A tranquilidade com que decorrem as eleições em Portugal faz-nos esquecer que votar ainda não é seguro em todo o lado. Cinco anos após o assassinato de Anastácio Matavel, em vésperas de eleições gerais anteriores, Moçambique foi novamente a eleições num contexto de desconfiança e de receio diante da violência de eleições recentes passadas.
Para já, os resultados preliminares parecem apontar para a (esperada) vitória da Frelimo (o partido que está no poder há 49 anos, desde a descolonização portuguesa), ainda que a Comissão Nacional de Eleições (CNE) tenha 15 dias para anunciar os resultados oficiais, que depois têm de ser validades pelo Conselho Constitucional (CC). Curiosamente, a campanha eleitoral decorreu de forma geralmente pacífica, como atesta o relatório preliminar da Missão de Observação Eleitoral da UE (MOE UE) e a informação recolhida pelo PÚBLICO.

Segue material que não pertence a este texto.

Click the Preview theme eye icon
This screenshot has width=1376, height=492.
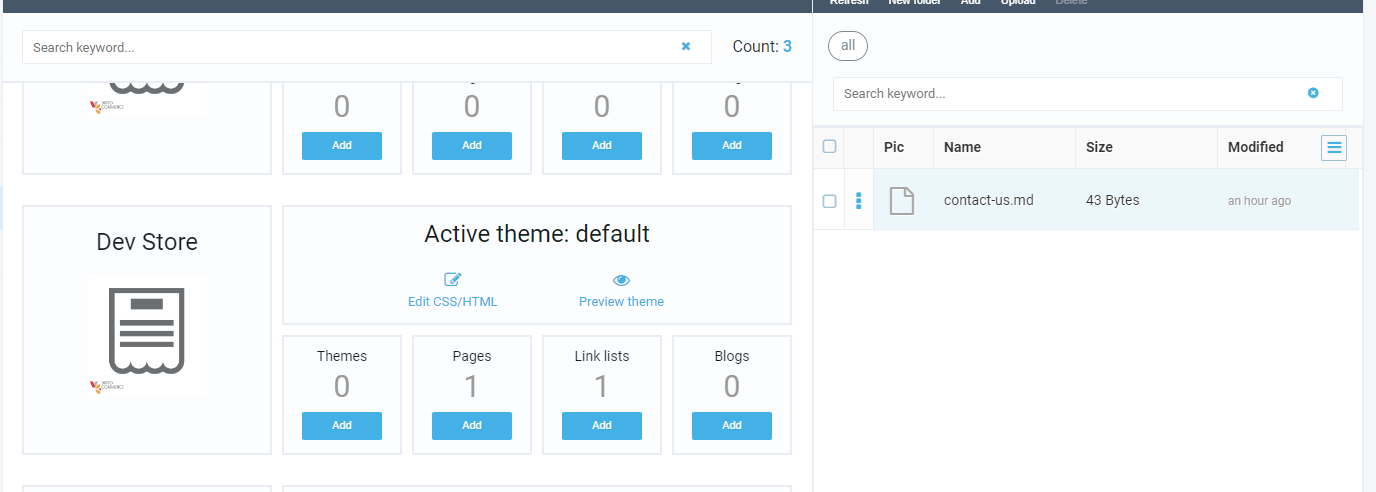[621, 280]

Só que essa tranquilidade foi afectada por um evento de violência que envolveu os apoiantes do candidato Venâncio Mondlane e a polícia, quando aquele estava em visita a Nampula (considera a "capital" do Norte de Moçambique), e que resultou em quatro detidos e um ferido grave.

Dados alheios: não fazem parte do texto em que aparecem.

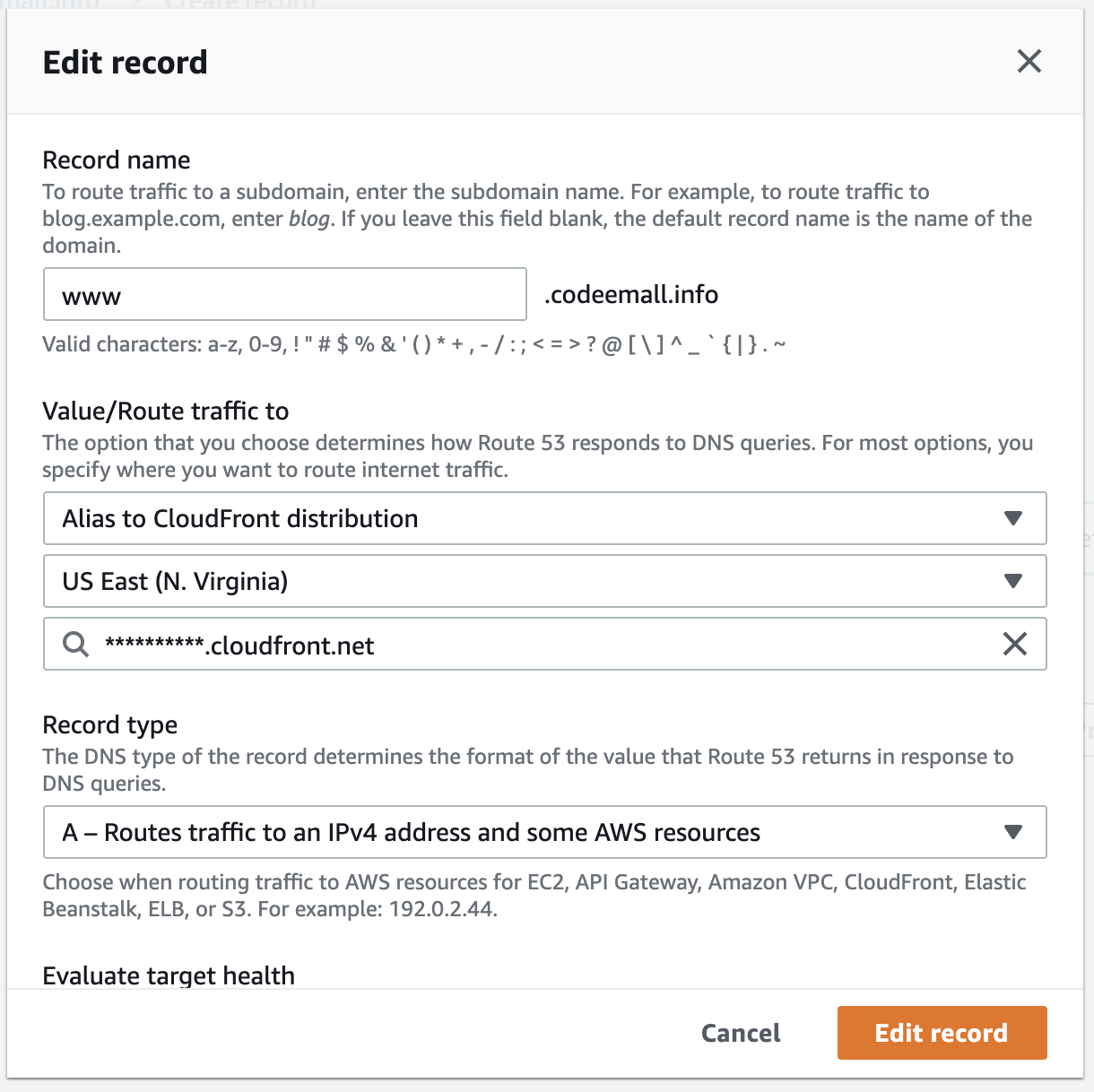Cancel editing the record

(x=741, y=1033)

No rescaldo desses eventos, o candidato apoiado pelo Podemos e que havia sido rejeitado pela Renamo (a segunda força política até estas eleições, com uma estratégia armada até 2019, ano em que entregou as armas), convocou uma greve nacional geral para dia 21 de Outubro, com vista ao repúdio da manipulação eleitoral. Após esse anúncio, feito na quarta-feira, dia 16 de Outubro, e num contexto de crescente desconfiança de fraude eleitoral, o advogado de Venâncio Mondlane, Elvino Dias, e o mandatário do Podemos, Paulo Guambe, foram mortos a tiro numa emboscada este sábado, dia 19 de Outubro.

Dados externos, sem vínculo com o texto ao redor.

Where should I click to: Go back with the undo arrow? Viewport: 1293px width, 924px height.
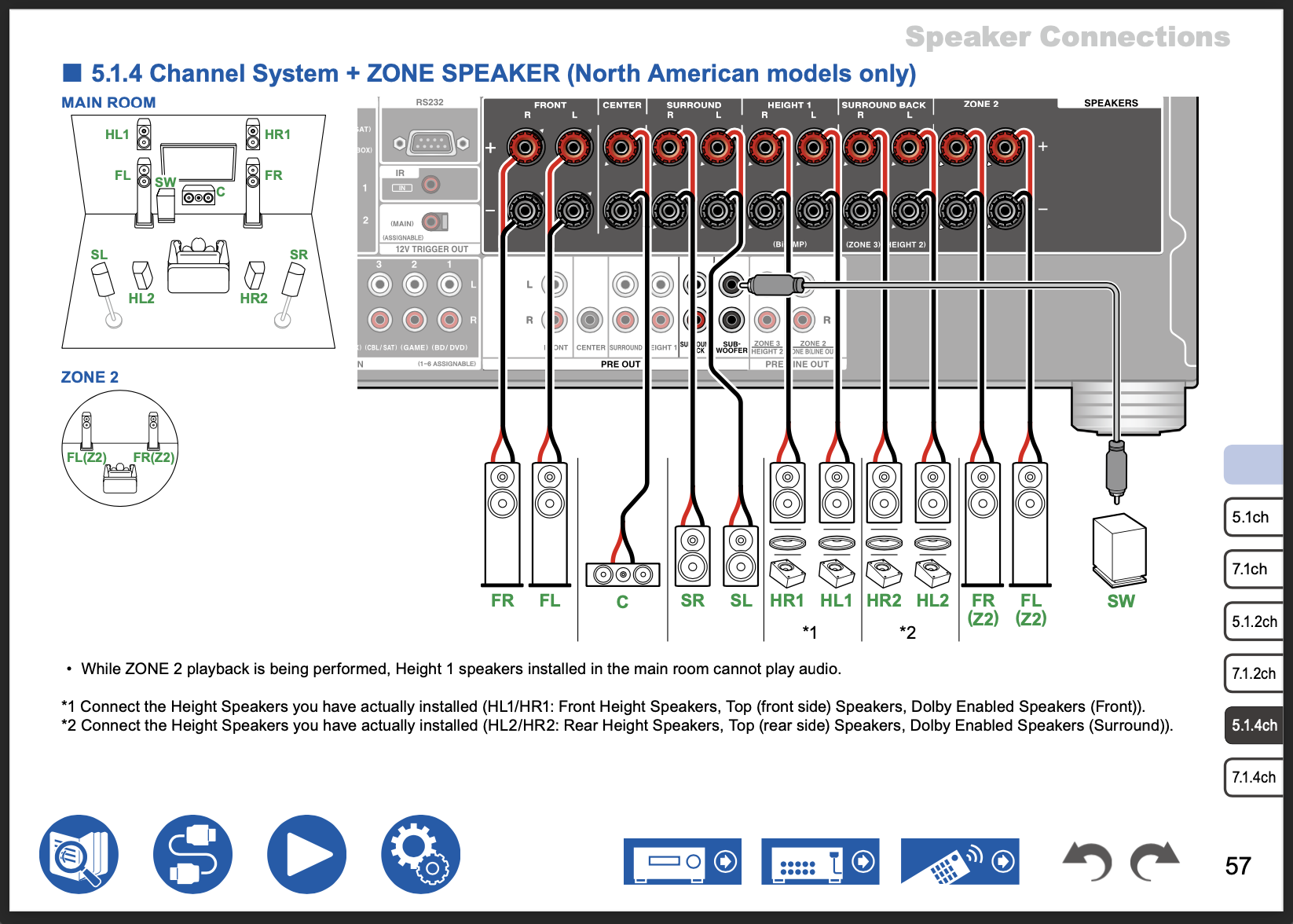pyautogui.click(x=1088, y=862)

Este acto hediondo vem manchar um processo eleitoral que estava a correr de forma excepcionalmente pacífica, tendo em conta o historial moçambicano, e vem também diminuir as expectativas de avanços democráticos e de respeito pelos direitos humanos naquele país, dando a indicação à oposição de que não é possível uma transferência pacífica de poder.
No que pareceu ser uma tentativa de credibilizar o processo, em Agosto deste ano foi alterada a lei eleitoral. O novo pacote eleitoral surgiu demasiado próximo destas eleições de Outubro, o que afectou a segurança jurídica e a estabilidade do processo eleitoral. Todavia, incluía várias alterações positivas, tais como o local de apuramento passar a ser em cada assembleia de voto ou a permissão de observadores e meios de comunicação assistirem ao apuramento de resultados geral e distrital, como relata o Instituto para Democracia Multipartidária (IMD) .
Em todo o caso, o processo eleitoral foi marcado por inúmeros exemplos de fraude, incluindo nos domínios que foram alvo de alterações: houve mesas a contar os votos às escuras e observadores impedidos de assistir a contagens. Houve outros exemplos, como o facto de a maioria dos membros das mesas de voto ser funcionária pública ou membro da Frelimo ou um aumento de 30% nos cidadãos recenseados, quando a população adulta cresceu apenas 17% .
Um resultado da prevalência de fraude, além da descredibilização do processo eleitoral é a menor participação: 43% é o valor mais baixo de sempre em eleições gerais. Há, todavia, uma vitória a declarar. Ainda que seja considerada como “reprimida”, desde 2020, segundo a classificação da CIVICUS (uma organização que procura monitorizar e fortalecer a sociedade civil, definida de forma ampla), a sociedade civil conseguiu organizar-se para trazer mais transparência às eleições, denunciando inúmeros exemplos de fraude, manipulação, intimidação e abuso eleitoral.
O trabalho destes actores faz com que seja possível acreditar que a democracia, os direitos humanos e as eleições íntegras não estão órfãos, mas ainda têm espaço para florescer em Moçambique.